A librarian for 10 years in her day job, Emily Littlejohn, AM’02, now also writes her own books. Her debut novel, Inherit the Bones: A Mystery (St. Martin’s Press, 2016), follows a small-town Colorado police detective—who happens to be six months pregnant—as she investigates a chilling murder. Declared a “series to watch” by Booklist, Inherit the Bones earned a starred review and was Library Journal’s debut of the month last October. Book two of Littlejohn’s Cedar Valley Series comes out this fall.

Sylvain Neuvel, PhD’03, spent eight years studying linguistics. Now he works as a director of translation services, a software engineer, and a science fiction author. His first novel, Sleeping Giants (Del Rey, 2016)—which landed a movie deal with Sony Pictures Entertainment before it even hit bookstores last spring, and was nominated for a 2016 Goodreads Choice Award in Science Fiction—unravels the mystery of a giant alien robot scattered in pieces across the world. The story continues in Waking Gods, which came out in April.

What sparked your career as an author?

EL: After Chicago I got a second master’s in library sciences and spent the last 10 years as a librarian and then a library director. I’m the library services manager at the Westminster Public Library in Westminster, Colorado. Having read so many things, I’d been exposed to some books that I didn’t think were all that great. So my frame of mind was, “Well, if they can do this, why can’t I?” That’s what made me start taking my writing seriously, about four years ago. My first book was written as a hobby over nights and weekends here and there.

SN: I remember writing comic books as a kid and selling them for 50 cents a pop to the neighbors so I could buy candy. I was five or six years old. They had spaceships because they were easy to draw, and the earth was saved from invasion from evil-looking little aliens. When I got a bit older, I wrote articles for the local newspapers. I also wrote the script for a TV show that was optioned but never produced.

I started writing my first novel mostly for the fun of it. My kid was about two-and-a-half or three at that time. I asked him if he wanted me to build him a toy robot—I work on a computer all day at Onscope in Montreal, so once in a while I like to build a physical object—and he started asking a bunch of questions about the robot, like, “Where is it from? What does it do?” I had no answers, so I started thinking about it. Eventually I began writing what would turn out to be Sleeping Giants.

Does your humanities background influence your work?

EL: I’ve always been a huge fan of horror, suspense, and scary stories, especially Henry James and other classical and Gothic horror. I wrote my MA thesis on Bram Stoker’s Dracula. At the time I was planning to become an English teacher or professor, and MAPH [Master of Arts Program in the Humanities] helped round out my background in terms of more recent literature.

At the very base level, the more you read, the better writer you are. It’s kind of like piano. The more you practice, the more different composers you’re exposed to, the wider repertoire you end up having when you try to do it yourself.
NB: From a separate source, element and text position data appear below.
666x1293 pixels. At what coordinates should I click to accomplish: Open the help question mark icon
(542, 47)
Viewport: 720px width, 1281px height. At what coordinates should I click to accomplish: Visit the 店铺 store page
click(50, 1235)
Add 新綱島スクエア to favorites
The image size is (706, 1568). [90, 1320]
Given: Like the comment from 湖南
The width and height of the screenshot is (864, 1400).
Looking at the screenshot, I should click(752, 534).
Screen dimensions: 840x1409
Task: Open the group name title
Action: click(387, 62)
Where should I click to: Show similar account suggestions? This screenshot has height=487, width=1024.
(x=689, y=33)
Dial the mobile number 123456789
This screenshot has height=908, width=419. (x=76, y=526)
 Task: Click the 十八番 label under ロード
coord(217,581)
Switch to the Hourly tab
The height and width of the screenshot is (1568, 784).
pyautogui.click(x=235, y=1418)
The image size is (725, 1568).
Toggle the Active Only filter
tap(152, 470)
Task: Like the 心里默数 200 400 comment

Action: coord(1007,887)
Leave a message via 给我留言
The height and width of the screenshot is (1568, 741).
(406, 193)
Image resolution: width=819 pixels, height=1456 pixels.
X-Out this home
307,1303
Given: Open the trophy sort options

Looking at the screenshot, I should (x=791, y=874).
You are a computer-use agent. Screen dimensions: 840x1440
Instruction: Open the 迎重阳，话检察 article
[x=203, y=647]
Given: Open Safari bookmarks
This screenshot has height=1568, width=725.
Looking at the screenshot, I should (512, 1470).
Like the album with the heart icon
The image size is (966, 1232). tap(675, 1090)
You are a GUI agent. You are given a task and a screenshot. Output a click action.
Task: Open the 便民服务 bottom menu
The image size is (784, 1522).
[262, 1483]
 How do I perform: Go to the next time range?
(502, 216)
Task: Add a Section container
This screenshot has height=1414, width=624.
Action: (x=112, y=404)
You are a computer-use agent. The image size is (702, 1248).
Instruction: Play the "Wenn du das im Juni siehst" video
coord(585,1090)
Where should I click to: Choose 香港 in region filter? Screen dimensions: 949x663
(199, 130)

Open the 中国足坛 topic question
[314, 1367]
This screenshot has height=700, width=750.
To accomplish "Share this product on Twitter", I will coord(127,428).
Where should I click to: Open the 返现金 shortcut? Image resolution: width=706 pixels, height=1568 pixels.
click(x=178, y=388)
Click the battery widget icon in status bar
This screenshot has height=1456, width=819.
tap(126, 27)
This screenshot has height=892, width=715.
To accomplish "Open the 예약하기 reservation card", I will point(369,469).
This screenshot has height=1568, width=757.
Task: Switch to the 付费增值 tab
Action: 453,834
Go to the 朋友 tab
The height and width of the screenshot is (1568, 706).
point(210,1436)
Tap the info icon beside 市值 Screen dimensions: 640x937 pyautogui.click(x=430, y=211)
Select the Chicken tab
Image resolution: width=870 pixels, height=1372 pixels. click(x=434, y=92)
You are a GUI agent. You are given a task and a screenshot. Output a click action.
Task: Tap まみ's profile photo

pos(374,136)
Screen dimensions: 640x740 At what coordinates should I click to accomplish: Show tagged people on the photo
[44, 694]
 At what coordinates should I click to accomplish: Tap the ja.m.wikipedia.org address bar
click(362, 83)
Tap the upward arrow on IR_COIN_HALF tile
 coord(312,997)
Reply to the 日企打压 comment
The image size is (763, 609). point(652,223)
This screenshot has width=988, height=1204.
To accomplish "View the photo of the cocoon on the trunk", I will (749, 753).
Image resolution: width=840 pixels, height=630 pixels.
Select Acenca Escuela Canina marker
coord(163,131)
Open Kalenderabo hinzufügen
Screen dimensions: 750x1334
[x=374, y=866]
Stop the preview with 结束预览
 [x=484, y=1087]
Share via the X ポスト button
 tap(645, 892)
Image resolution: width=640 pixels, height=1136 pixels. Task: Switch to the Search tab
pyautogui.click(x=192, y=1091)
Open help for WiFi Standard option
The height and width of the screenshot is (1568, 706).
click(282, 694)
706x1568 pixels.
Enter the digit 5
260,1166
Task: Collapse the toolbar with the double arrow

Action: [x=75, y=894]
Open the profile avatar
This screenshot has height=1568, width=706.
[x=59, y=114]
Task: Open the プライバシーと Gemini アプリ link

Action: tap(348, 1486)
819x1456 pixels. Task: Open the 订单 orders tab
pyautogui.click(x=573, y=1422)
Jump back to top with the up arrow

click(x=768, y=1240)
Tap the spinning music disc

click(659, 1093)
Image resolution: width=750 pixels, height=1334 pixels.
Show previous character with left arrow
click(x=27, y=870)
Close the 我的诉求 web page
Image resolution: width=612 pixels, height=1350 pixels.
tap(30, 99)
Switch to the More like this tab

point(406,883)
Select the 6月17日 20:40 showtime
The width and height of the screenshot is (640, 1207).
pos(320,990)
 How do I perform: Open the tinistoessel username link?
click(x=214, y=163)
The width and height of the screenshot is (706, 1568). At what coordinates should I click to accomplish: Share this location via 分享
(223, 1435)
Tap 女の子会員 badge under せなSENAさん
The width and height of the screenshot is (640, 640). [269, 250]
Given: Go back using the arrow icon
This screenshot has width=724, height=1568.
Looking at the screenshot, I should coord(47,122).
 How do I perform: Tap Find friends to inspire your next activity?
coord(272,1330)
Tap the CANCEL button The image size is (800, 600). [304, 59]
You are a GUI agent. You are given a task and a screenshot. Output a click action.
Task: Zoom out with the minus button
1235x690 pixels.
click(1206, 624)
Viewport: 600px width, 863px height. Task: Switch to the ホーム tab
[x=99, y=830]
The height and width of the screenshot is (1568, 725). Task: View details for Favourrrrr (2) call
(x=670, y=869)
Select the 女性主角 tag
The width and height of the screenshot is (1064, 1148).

SN: The biggest thing I got out of my PhD is that I spent a few years hanging out with really, really smart people every day. It gets your brain going, and it gets you interested in a bunch of stuff you would’ve never thought about otherwise. So I started reading about different fields, getting books in physics and biology just for the heck of it, and much of that applied to Sleeping Giants. There’s way more research in that book than in my PhD, and it’s in a gazillion fields that I know nothing about. I’ve had a lot of fun writing so far just because of that—doing the research and learning about new things. That’s something I owe to my time in Chicago.

In terms of how I apply linguistics, that’s sort of like asking a car mechanic if he drives differently because he knows mechanics. There's humor in the books, and I can explain in linguistic terms where the humor comes from, but I might’ve made the same joke anyway. Sleeping Giants is mostly a series of interviews. That might be one way my linguistics background influenced me without me knowing it, because the whole book is spoken language written down.

How did you get your first book published?

EL: The first thing I did was to get an agent. I just did a lot of research on things like how to write a query letter, how to figure out which agents represent which genre. I sent out about 50 query letters. Pam Ahearn really liked the story. She had a few suggestions for some revisions, so we went back and forth until we were happy with it, and she agreed to represent me. That was really the first step to getting published: getting an agent. Pam reached out to editors and publishing houses that she knew, and we ended up with St. Martin’s Press. The second book in the series comes out next fall.

SN: I sent query letters to maybe 55 agents trying to get a publisher. About 20 of them turned me down. The rest didn’t answer. So I figured, “What the hell—I'll just self-publish the thing and see what happens.” I’d been told it wasn’t a great move, that it could hurt your writing career. But I didn't have a writing career to hurt. I was 40 and had a good job. So I started a little publishing company to promote the book.

One of the steps was to get a quote from a literary magazine to put on the cover to make it look somewhat serious, so I sent the book to Kirkus Reviews. They have a reputation for being mean, but I figured I could at least squeeze in a few words. Eventually I got the review and it was insanely good. Before I knew it I’d sold the movie rights to Sony and landed a three-book publishing deal with Del Rey.